* [ACTIVITY]:
Quote the records beneath, complete and exact. Leave out images.

● ● ● ●

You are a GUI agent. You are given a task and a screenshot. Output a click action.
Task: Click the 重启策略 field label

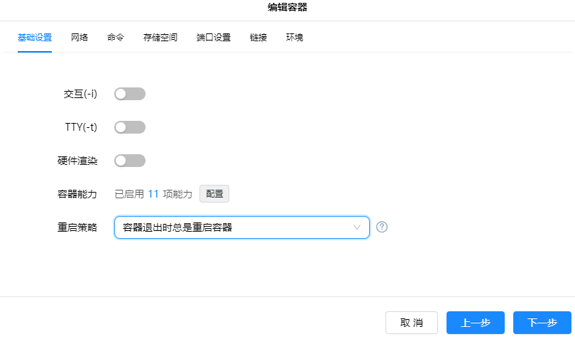point(77,227)
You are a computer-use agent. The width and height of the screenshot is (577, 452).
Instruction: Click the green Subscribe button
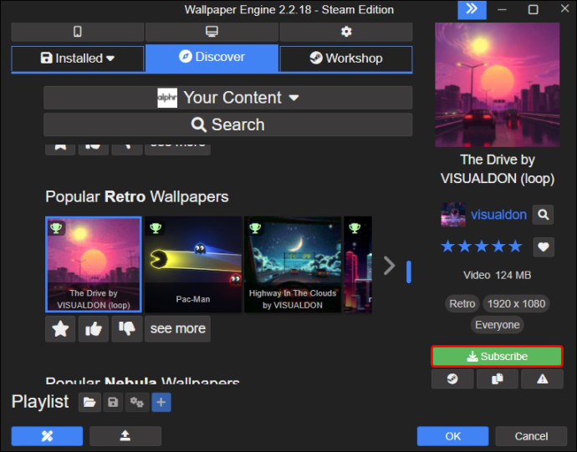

● ● ● ●

* [ANSWER TO THIS PROBLEM]:
You are a GUI agent. You are given a task and a screenshot. Output a click action.
Task: Click the 重启策略 field label

point(77,227)
You are a computer-use agent. The width and height of the screenshot is (577, 452).
Instruction: Click the green Subscribe button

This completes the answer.